I HAD A PLAYGROUND you could not imagine. Thousands of people drive over it every day, and they can’t imagine it either. There was water. There were fish. Drive softly, for breakfast swam here.
There were seashells, sandstone and a dash of sandy beach. There was a pretty wooden footbridge. The naval training shed, HMNZS Ngapona, now landlocked and jutting into the motorway, stood on legs above the waves. There were skids and boatsheds along a rocky shore.
Looking north-east you saw old ships—scows, coasters, barges. There was the slog of the maul, the tok-tok of the caulking mallet and the distant racket of steel riveting. There were slips and greasy ways down which craft slid freshly repaired or wood-shaving new. There was Casey’s sawmill, with rafts of logs corralled and ready for hauling up a ramp into the screaming ripsaw. There was the chuff-chuff of steam power; the shriek of the knock-off whistle; the smell of wet sawdust.
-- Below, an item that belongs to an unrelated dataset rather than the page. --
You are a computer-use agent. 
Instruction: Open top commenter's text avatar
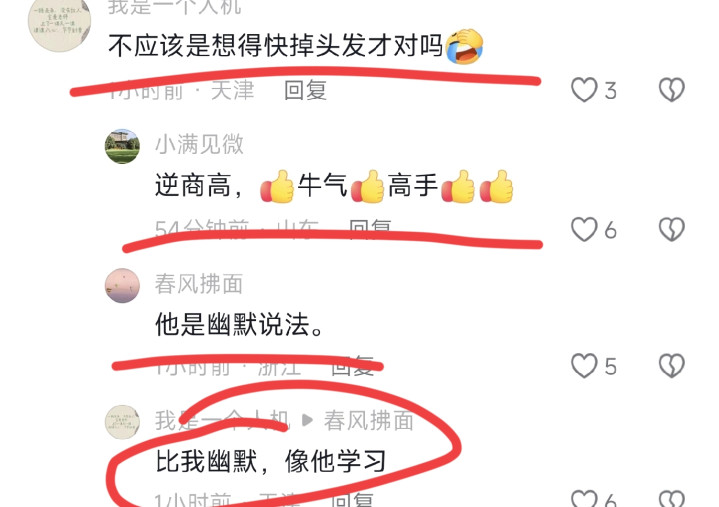(59, 21)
Watermen went hazing along in grey punts, sculling one-handed with long sweeps of the oar over the stern. There were rickety jetties. Sturdy tugs with rope-scarred bollards and car tyres for body armour butted about; great coir hawsers rose dripping and twanging from the sea. Ocean-going ships went up the 600-tonne harbour board slipway, to be released later with a mighty rumble of iron wheels and a whoosh as they hit the water.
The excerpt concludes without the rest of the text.